In the last place, the idea of an intrinsic force of development is in connexion with time and a progression, and only comes into prominence when we examine a limited portion or number of the things under consideration. The earth, though very beautiful, is very far from being perfect. The broken organic chain. The plants and animals we see are only the wrecks of a broken series, an incomplete, and, therefore, unworthy testimonial of the Almighty power. We should judge very inadequately of some great author if only here and there a fragmentary paragraph of his work remained; and so, in the book of organization, we must combine what is left with what we can recover from past ages and buried strata before we can rise to a comprehension of the grand argument, and intelligibly grasp the whole work.
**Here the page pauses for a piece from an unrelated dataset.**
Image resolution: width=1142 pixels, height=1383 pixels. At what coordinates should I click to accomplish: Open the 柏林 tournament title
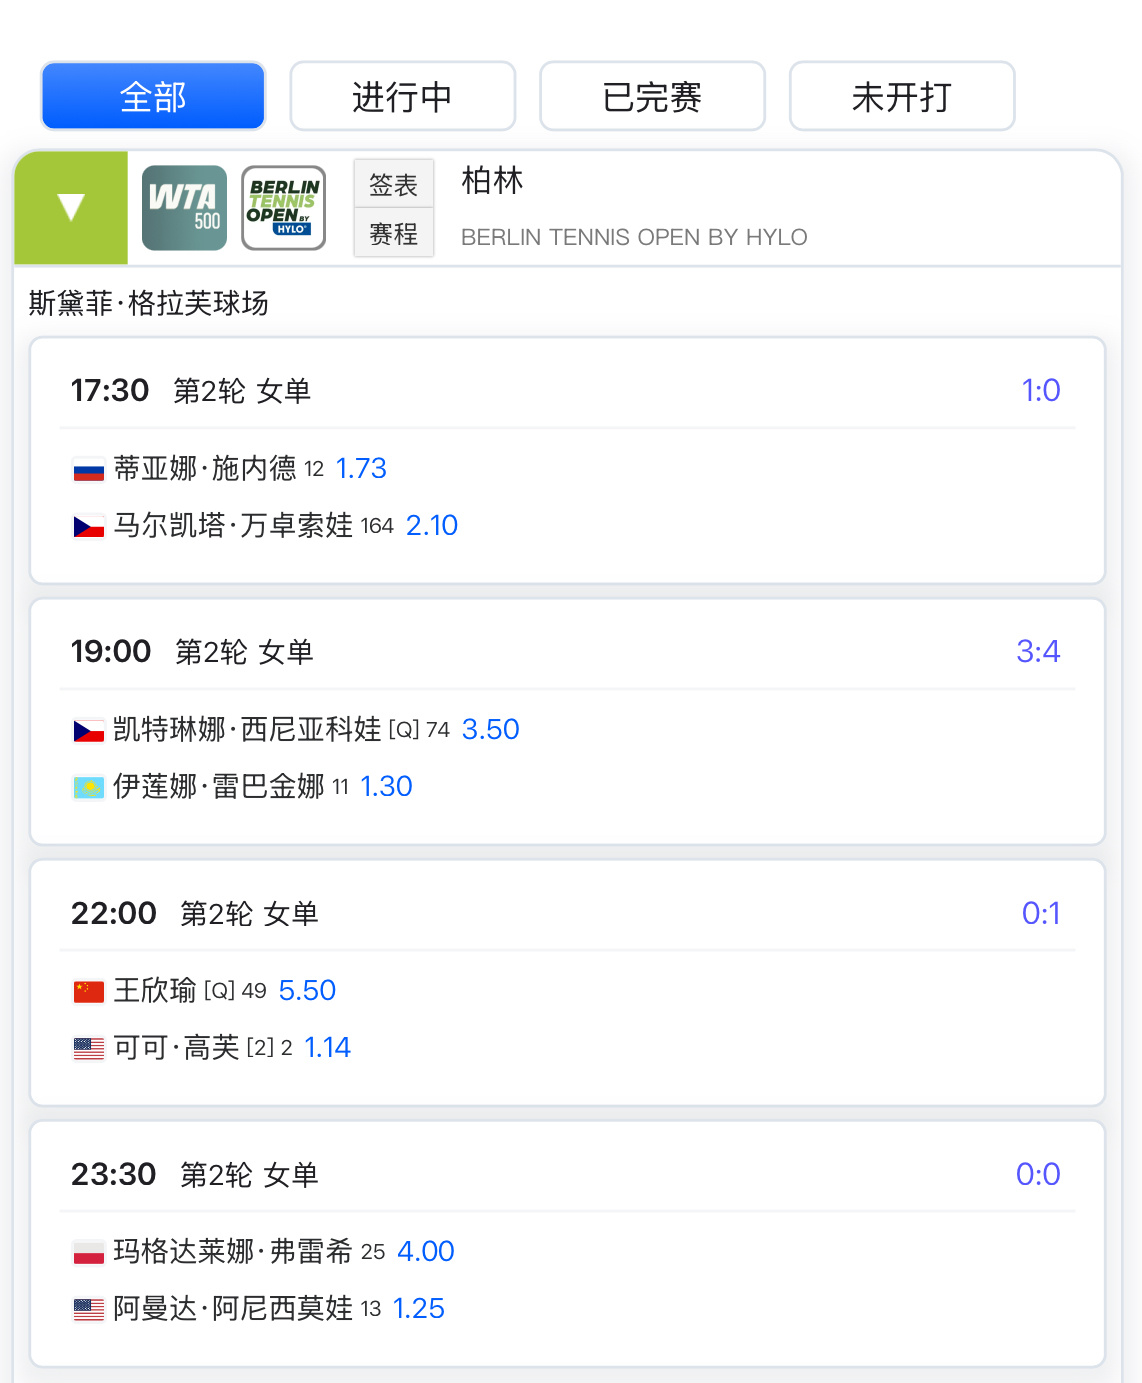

Enormous age of the earth. Of that book it is immaterial to what page we turn. It tells us of effects of such magnitude as imply prodigiously long periods of time for their accomplishment. Its moments look to us as if they were eternities. What shall we say when we read in it that there are fossiliferous rocks which have been slowly raised ten thousand feet above the level of the sea so lately as since the commencement of the Tertiary times; that the Purbeck beds of the upper oolite are in themselves the memorials of an enormous lapse of time; that, since a forest in a thousand years can scarce produce more than two or three feet of vegetable soil, each dirt-bed is the work of hundreds of centuries. What shall we say when it tells us that the delta of the Mississippi could only be formed in many tens of thousands of years, and yet that is only as yesterday when compared with the date of the inland terraces; that the recession of the Falls of Niagara from Queenstown to the present site consumed thirty thousand years; that if the depression of the carboniferous strata of Nova Scotia took place at the rate of four feet in a century, there were demanded 375,000 years for its completion – such a movement in the upward direction would have raised Mont Blanc; that it would take as great a river as the Mississippi two millions of years to convey into the Gulf of Mexico as much sediment as is found in those strata. Such statements may appear to us, who with difficulty shake off the absurdities of the patristic chronology, wild and impossible to be maintained, and yet they are the conclusions that the most learned and profound geologists draw from their reading of the Book of Nature.